Raw data.
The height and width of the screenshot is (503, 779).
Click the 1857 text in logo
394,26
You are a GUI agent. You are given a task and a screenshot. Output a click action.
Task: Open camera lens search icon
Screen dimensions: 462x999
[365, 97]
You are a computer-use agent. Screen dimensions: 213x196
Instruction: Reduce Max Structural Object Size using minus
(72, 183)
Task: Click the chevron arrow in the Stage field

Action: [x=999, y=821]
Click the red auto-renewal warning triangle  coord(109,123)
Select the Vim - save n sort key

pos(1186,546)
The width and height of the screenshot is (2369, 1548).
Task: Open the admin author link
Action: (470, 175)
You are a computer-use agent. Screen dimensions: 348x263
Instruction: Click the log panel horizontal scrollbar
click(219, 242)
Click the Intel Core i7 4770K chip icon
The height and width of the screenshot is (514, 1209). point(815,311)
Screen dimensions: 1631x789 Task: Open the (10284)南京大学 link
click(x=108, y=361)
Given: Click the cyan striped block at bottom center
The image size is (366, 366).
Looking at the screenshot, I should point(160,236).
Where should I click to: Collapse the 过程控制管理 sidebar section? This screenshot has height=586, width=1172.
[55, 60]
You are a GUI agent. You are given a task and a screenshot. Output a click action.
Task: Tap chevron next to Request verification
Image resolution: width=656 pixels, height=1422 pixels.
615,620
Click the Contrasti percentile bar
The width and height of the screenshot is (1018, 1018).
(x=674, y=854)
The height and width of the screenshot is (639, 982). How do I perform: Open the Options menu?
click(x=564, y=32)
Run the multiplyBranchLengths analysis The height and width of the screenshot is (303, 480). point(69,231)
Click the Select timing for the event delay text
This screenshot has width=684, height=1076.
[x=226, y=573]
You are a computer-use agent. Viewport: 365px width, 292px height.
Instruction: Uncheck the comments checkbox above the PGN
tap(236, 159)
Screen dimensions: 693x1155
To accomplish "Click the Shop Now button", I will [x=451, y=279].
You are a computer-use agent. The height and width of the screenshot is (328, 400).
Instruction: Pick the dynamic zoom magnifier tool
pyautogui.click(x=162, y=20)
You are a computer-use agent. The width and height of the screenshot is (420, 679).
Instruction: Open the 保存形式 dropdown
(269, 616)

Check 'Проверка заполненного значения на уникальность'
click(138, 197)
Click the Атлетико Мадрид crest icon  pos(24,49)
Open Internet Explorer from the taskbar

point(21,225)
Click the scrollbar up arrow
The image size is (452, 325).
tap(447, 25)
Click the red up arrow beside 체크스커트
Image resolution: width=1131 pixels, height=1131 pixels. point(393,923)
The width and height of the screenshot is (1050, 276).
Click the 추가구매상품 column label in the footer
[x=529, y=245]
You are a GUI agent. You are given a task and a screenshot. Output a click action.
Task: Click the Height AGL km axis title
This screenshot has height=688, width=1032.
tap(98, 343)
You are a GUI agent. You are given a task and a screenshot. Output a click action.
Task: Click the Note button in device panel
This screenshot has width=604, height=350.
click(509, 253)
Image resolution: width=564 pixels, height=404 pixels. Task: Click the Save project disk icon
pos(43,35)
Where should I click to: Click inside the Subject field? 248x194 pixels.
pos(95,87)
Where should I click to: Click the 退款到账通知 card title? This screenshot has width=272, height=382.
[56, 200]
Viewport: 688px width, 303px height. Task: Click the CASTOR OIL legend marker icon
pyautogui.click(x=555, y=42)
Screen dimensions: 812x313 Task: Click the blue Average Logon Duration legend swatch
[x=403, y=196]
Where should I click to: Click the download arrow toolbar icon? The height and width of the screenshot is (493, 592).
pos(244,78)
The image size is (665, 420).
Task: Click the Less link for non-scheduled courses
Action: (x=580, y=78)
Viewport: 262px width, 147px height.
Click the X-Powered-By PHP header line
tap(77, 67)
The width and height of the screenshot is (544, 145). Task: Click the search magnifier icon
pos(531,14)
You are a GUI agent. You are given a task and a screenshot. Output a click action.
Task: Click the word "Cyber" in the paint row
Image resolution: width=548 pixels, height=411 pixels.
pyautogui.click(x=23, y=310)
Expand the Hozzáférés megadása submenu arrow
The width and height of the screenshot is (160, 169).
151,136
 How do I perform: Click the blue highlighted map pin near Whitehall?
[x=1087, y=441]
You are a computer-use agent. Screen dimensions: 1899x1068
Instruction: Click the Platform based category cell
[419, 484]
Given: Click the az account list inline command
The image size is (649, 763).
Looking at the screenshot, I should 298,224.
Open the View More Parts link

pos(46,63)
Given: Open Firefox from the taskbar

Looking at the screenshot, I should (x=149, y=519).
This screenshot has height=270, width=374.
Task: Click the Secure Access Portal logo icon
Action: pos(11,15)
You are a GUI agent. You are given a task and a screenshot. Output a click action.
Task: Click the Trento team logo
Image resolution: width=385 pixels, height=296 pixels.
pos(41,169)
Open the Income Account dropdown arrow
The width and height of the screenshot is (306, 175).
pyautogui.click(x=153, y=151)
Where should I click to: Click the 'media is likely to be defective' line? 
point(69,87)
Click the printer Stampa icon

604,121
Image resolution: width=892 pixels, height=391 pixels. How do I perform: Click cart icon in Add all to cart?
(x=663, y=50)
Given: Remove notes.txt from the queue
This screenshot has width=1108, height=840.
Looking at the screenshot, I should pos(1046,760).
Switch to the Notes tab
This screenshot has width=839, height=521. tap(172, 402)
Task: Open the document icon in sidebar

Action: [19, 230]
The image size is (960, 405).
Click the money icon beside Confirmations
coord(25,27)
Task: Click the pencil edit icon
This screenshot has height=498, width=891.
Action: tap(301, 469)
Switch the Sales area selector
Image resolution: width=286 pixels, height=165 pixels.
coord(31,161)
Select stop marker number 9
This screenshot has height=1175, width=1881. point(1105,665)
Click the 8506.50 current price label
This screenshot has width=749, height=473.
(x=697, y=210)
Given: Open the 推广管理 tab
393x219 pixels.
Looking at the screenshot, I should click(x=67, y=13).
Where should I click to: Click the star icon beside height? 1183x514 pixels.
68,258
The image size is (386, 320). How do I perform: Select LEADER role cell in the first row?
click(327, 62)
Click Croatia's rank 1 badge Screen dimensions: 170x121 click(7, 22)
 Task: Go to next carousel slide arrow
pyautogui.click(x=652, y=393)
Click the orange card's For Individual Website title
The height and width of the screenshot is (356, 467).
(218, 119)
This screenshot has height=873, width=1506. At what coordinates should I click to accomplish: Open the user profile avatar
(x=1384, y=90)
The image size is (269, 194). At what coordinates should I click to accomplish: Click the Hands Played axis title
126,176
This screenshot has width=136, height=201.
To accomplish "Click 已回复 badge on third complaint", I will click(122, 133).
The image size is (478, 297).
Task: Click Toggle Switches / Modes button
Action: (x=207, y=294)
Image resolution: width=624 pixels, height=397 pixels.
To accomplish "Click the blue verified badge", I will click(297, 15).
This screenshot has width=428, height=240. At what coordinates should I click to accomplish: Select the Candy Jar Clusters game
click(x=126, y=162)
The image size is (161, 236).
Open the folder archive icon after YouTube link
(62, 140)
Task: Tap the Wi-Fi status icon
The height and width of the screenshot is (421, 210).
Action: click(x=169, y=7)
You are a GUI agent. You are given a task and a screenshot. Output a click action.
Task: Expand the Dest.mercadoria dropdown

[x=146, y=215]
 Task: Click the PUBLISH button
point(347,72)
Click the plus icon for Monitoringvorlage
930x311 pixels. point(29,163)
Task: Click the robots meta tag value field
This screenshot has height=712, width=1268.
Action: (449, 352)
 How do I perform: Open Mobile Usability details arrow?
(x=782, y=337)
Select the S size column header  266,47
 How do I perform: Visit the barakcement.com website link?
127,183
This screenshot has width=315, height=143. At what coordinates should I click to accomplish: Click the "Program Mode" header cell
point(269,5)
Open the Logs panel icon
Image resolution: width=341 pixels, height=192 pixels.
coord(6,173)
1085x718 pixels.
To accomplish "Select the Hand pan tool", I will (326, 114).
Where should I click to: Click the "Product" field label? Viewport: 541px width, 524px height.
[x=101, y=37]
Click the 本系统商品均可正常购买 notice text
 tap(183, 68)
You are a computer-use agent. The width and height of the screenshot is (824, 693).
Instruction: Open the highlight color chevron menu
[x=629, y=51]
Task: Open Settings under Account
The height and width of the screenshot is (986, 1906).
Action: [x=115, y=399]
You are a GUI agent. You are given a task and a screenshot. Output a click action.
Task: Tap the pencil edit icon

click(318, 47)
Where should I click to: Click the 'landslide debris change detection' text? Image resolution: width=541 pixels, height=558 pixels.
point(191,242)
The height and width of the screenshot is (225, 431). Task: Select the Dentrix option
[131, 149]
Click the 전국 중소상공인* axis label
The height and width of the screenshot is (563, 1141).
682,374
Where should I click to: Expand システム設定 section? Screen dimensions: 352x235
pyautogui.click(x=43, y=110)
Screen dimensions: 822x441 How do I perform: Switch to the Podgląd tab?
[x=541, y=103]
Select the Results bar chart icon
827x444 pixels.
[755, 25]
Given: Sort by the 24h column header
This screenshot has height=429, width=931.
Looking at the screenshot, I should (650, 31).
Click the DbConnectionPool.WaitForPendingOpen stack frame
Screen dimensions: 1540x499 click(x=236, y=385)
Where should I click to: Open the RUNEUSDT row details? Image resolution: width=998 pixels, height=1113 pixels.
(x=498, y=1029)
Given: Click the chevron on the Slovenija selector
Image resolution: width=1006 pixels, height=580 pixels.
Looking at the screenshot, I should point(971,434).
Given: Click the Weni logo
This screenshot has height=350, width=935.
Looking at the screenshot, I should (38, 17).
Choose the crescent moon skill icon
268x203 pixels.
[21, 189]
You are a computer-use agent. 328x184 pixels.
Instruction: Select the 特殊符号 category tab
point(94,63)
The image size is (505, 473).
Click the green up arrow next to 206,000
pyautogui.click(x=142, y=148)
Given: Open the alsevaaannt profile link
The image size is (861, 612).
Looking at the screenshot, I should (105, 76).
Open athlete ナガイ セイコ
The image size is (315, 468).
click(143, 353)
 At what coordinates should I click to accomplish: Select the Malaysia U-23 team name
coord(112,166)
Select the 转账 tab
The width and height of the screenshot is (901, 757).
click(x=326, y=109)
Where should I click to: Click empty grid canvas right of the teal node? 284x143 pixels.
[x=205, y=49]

Task instructions.
For every line above that holds the word "selector", report the whole line.

Answer for the task.
Switch the Sales area selector
Given: Click the chevron on the Slovenija selector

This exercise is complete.